The Caddies suit was for $50 million and was based on the action by the PGA that requires caddies to wear bibs during the events. The issue in this case was that “the bibs worn during the tournament events generates revenue that is not shared by the Tour.”
The Caddies are not compensated for wearing the bibs that promote the tournament sponsor during events. The bibs bear the logos of the tournament sponsor which, for all practical purposes, makes each caddie a mobile walking billboard during the tournament promoting not their golfer but the sponsor.
The PGA contended that the bibs worn are a uniform and that the caddies by their agreement in the contract accept the wearing of the bibs without any expectation of additional compensation. Because the caddies’ association failed to establish and show a “plausible economic duress” they experienced by wearing the bibs, the court ruled in the favor of the PGA.
Here is where I feel the Caddies Association failed in their case. A uniform by definition is, “remaining the same in all cases and at all times, unchanging in form or character. It is the distinctive clothing worn by members of the same organization or body or by children attending certain schools.” The uniform in this case is the bib.
However, as stated in the definition, the uniform is “unchanging in its form and character,” the bibs are in fact changing in its design from one tournament event to the next. Though each bib may be similar in its look because the design of the bib is based on the specific tournament sponsor of the event, the look or form then of the bib is ever changing. Example being the white coveralls worn by the caddies during the Master’s Tournament and the bibs worn at the PGA Championship.
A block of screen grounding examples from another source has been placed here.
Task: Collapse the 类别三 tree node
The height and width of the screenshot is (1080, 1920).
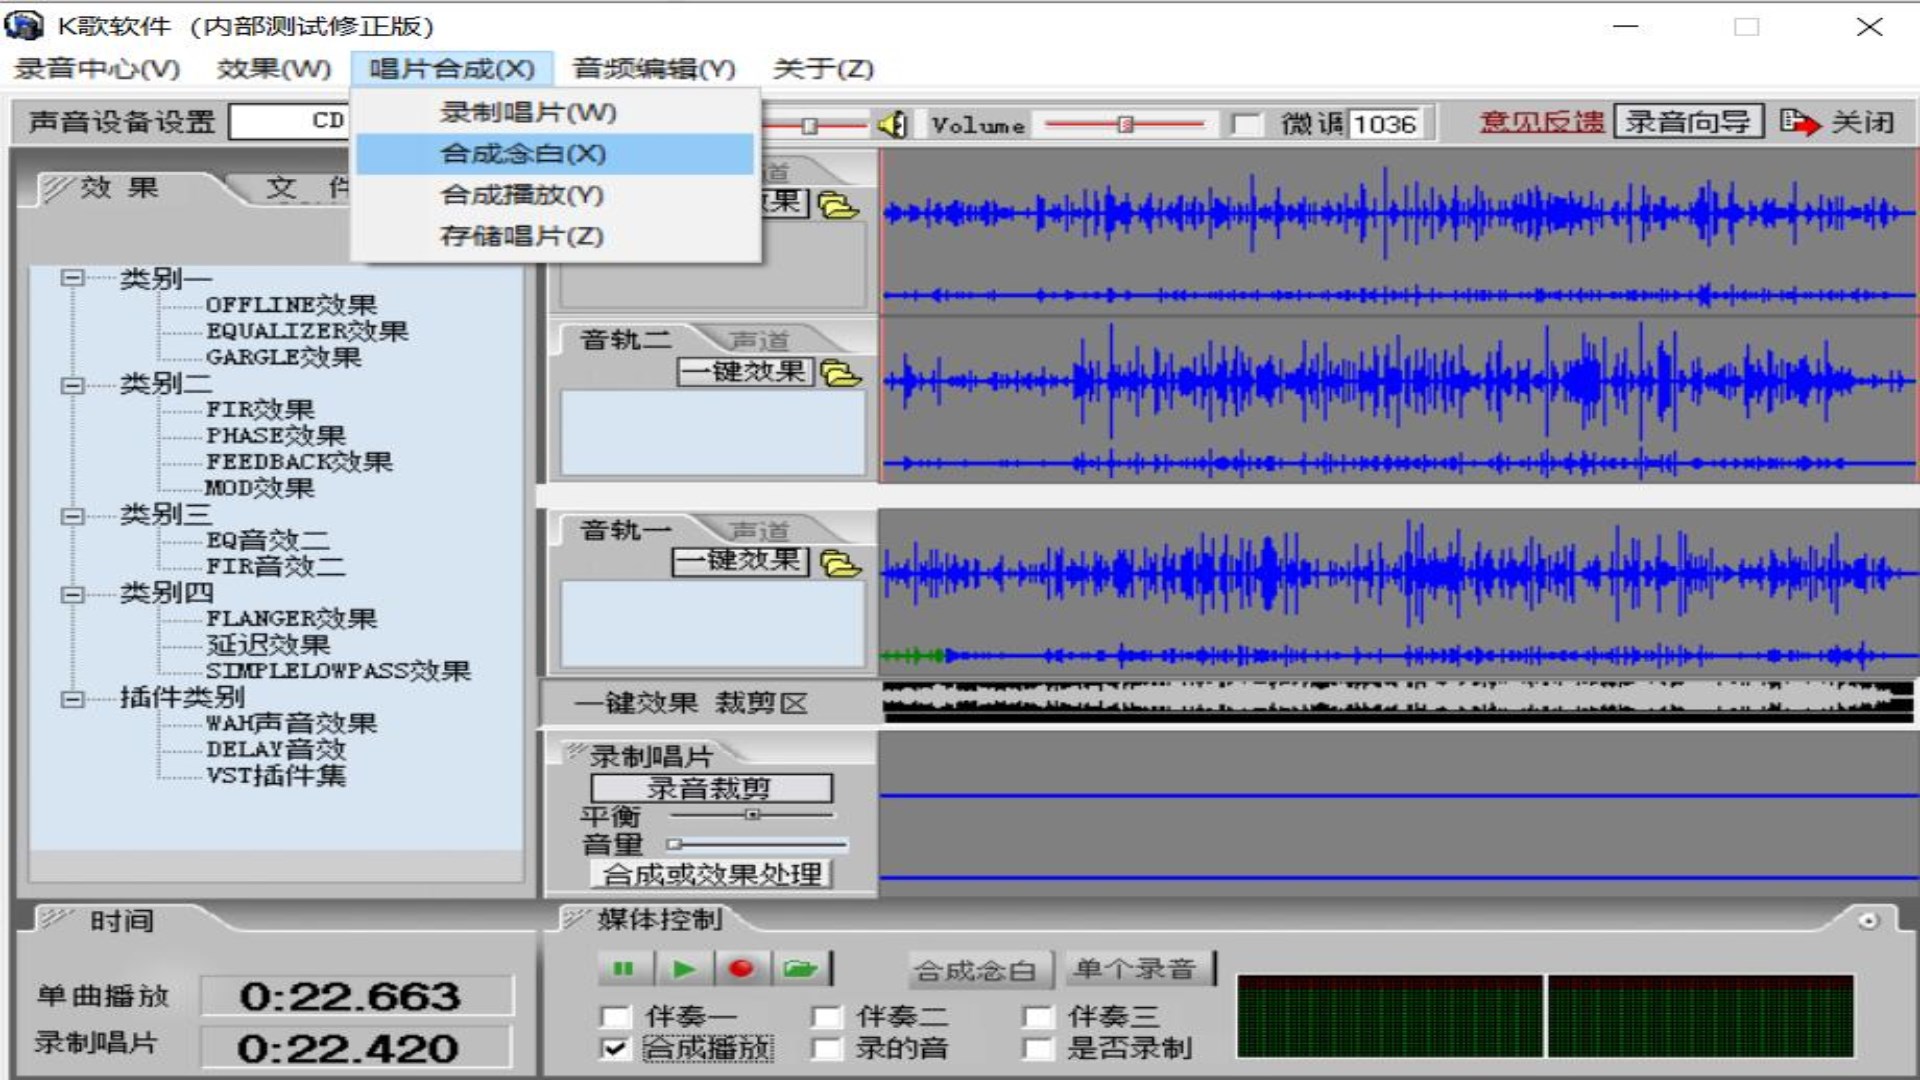Action: click(72, 515)
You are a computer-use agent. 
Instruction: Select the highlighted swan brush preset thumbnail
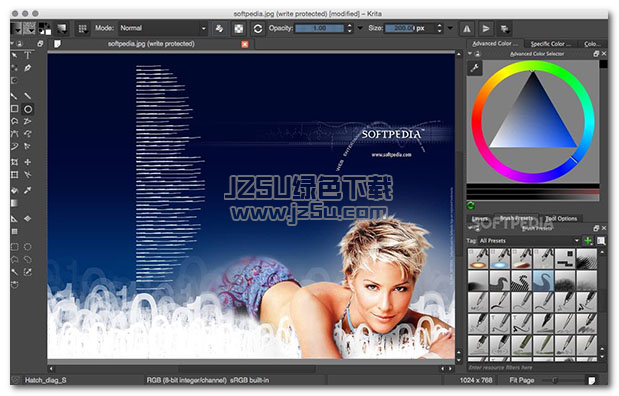click(x=543, y=280)
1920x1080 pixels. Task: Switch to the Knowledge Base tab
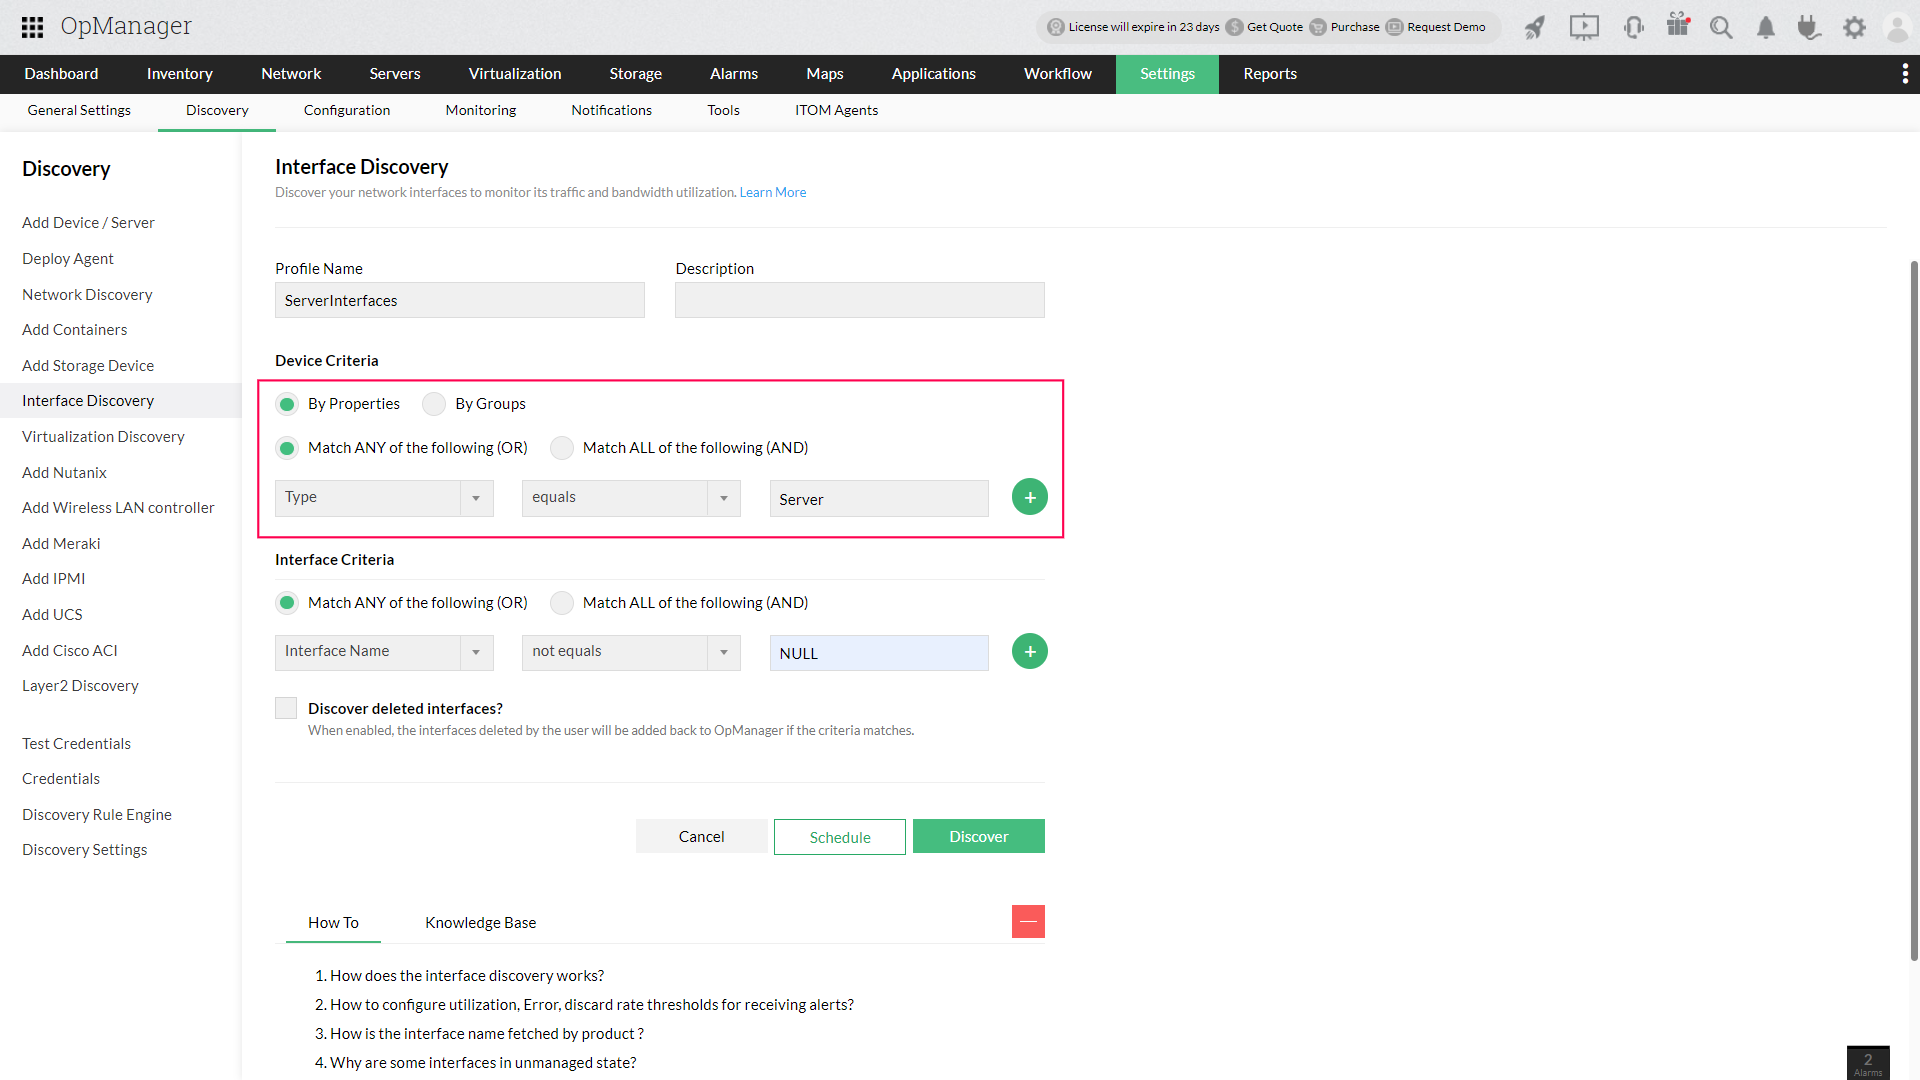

In this case, the white coveralls worn at the Master’s only displays the logo of the Master’s there are no other corporate sponsor logos displayed. To this point, Coke-a-Cola’s logo is different than that of the logo of FedEx both being an official PGA tournament sponsor.
Corporate sponsorships for PGA golf events come at a premium price. Corporate sponsors pay high dollars to have their logos in certain key areas on the course and in media programs to include the predominant spaces such as on the front of the bibs worn by the caddies. Though the bibs can contain more than one corporate sponsor logo, the process is the more predominant the logo, the bigger the space needed, and therefore, the higher the price paid to showcase a dominant logo of a corporate sponsor.
To imply that the PGA does not receive any revenue from the bibs is a false statement. In addition, because the PGA considers all caddies as an ‘independent contractor,’ being in the same consideration as the professional golfer, then the contract or agreement inferred to by the PGA that all caddies accept, should therefore be negotiated on an individual basis by each caddie with the PGA before the playing of the event.
Caddies are the employees of the professional golfer for whom they perform their duties. They are not the employees of the PGA, the specific golf tournament, or of the specific country club where the event is being held. This “assumption” that was inferred to and brought out in Hicks v. PGA Tour, is a false assumption and is not legally binding it is hearsay and not fact.
The PGA for decades has gain in its control and domination over the event participants, golfers, and caddies, in the United States and now internationally by forcing or mandating policies that are proven in past cases to be nothing more than “assumptions” on the part of the PGA. This continued growth in the monopolization of the relevant market in the sport of professional golf has allowed for the unfettered bigotry and discriminatory actions and practices conducted by the PGA and its Commissioner to continue.
Now that these practices have filtered over to Europe with the DP World Tour, truly time now has come for our federal courts to take a serious look at these actions and rein in the tarnished hands of the PGA, the DP World Tour, and their leadership.
There must be a call to halt these actions which are restrictive to the point that the elitist attitudes performed by the PGA and DP World Tour should be dissolved immediately opening up then the PGA to anyone who desires to be a professional golfer and caddie to have the freedom to compete in multiple leagues and venues if they so desire without any repercussion as to being fined, suspended, or both.
That then will allow for the “fair and equitable” treatment for all.